## STATED PROBLEM
Pick out each line in the listing below that contains the string "header", matching case exactly, and copy those lines.

Start SUPPLIED MATERIAL

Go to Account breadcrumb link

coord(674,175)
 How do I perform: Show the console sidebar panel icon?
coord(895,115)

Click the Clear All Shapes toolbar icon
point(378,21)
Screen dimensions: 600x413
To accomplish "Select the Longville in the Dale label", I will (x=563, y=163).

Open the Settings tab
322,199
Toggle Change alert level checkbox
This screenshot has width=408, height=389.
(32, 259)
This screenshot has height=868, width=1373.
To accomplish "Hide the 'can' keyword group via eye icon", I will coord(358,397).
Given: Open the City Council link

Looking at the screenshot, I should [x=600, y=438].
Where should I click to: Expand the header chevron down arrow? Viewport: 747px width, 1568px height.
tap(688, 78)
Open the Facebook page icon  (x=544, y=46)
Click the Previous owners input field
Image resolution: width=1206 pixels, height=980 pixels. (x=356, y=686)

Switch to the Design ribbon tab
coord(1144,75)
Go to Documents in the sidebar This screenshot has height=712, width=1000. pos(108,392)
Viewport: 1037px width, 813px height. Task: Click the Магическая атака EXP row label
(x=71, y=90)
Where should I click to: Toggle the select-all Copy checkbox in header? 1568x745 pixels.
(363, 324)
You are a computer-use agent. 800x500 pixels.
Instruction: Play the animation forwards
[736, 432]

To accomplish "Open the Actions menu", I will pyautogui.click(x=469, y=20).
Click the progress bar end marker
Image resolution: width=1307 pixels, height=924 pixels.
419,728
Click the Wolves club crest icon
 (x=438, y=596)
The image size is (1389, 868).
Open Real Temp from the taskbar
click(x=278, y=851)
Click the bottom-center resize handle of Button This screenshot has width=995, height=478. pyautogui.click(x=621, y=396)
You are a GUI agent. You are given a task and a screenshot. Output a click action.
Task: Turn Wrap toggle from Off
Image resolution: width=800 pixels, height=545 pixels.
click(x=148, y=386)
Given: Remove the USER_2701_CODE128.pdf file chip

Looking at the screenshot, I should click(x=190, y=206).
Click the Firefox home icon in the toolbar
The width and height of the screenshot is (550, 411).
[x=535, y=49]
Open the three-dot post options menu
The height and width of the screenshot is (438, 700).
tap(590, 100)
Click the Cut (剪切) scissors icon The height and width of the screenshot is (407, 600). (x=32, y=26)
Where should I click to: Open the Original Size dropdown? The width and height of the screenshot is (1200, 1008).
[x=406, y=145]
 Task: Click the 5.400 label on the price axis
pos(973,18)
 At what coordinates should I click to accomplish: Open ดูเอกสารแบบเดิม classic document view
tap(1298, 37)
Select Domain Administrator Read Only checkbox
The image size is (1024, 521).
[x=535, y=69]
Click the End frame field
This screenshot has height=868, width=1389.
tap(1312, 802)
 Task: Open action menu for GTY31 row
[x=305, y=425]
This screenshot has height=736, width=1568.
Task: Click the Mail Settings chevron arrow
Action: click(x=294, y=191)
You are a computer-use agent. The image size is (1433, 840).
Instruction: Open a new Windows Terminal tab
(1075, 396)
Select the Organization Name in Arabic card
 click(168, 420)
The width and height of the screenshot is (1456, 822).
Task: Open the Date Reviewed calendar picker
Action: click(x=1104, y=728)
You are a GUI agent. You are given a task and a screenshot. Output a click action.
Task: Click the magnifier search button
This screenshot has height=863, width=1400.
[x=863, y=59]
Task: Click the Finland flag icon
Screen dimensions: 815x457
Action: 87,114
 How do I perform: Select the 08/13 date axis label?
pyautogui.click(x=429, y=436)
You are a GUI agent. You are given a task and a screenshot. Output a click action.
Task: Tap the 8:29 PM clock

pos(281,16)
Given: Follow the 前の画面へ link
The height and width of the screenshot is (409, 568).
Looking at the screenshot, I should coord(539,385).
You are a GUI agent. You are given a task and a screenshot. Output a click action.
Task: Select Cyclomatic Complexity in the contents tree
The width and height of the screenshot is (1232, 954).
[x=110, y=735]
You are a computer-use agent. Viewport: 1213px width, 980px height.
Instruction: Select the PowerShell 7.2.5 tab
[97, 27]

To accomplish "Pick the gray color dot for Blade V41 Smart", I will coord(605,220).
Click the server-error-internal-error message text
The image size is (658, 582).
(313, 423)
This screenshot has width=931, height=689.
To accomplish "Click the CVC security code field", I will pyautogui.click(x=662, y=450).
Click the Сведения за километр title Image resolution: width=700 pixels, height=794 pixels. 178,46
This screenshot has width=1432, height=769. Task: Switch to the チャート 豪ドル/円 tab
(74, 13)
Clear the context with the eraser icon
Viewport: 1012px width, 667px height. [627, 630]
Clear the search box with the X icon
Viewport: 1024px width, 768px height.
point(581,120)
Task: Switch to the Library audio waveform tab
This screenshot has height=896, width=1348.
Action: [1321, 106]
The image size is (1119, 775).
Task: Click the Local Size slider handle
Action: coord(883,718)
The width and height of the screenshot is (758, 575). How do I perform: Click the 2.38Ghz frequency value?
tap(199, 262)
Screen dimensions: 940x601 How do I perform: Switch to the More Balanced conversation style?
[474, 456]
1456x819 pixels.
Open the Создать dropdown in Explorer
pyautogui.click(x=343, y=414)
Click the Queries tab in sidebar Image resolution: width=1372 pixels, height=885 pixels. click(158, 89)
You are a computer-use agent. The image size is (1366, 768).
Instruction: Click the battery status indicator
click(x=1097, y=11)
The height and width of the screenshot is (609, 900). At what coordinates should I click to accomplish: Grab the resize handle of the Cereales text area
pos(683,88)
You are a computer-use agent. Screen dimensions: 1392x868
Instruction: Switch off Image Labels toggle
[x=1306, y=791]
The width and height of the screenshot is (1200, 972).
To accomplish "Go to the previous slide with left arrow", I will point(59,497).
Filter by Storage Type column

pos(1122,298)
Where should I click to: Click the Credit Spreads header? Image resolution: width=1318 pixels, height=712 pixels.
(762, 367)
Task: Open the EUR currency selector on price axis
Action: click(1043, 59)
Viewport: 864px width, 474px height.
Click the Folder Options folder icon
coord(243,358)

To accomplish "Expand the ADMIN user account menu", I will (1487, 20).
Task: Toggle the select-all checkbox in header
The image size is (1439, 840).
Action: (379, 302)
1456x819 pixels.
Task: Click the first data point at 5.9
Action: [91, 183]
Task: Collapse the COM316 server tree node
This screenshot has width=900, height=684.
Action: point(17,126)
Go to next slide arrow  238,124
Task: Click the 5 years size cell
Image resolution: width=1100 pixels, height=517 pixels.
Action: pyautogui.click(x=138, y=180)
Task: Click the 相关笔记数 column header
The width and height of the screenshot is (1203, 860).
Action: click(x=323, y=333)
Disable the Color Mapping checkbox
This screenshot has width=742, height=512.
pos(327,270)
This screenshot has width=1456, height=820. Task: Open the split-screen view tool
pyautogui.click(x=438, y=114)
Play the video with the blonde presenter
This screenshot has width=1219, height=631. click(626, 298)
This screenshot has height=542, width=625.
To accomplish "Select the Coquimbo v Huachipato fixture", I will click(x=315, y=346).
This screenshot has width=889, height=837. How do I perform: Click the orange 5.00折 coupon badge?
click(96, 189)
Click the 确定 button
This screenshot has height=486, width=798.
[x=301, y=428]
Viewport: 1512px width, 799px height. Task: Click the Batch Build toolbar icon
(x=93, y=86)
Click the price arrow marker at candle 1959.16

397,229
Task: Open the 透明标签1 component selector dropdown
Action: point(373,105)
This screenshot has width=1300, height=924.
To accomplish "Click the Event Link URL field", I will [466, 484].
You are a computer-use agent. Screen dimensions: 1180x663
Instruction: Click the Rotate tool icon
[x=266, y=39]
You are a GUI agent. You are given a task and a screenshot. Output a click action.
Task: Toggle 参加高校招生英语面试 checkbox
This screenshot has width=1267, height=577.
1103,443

End SUPPLIED MATERIAL

## SOLVED EXERCISE
Where should I click to: Expand the header chevron down arrow? Viewport: 747px width, 1568px height.
Where should I click to: Toggle the select-all Copy checkbox in header? 1568x745 pixels.
Where should I click to: Click the Credit Spreads header? Image resolution: width=1318 pixels, height=712 pixels.
Task: Toggle the select-all checkbox in header
Task: Click the 相关笔记数 column header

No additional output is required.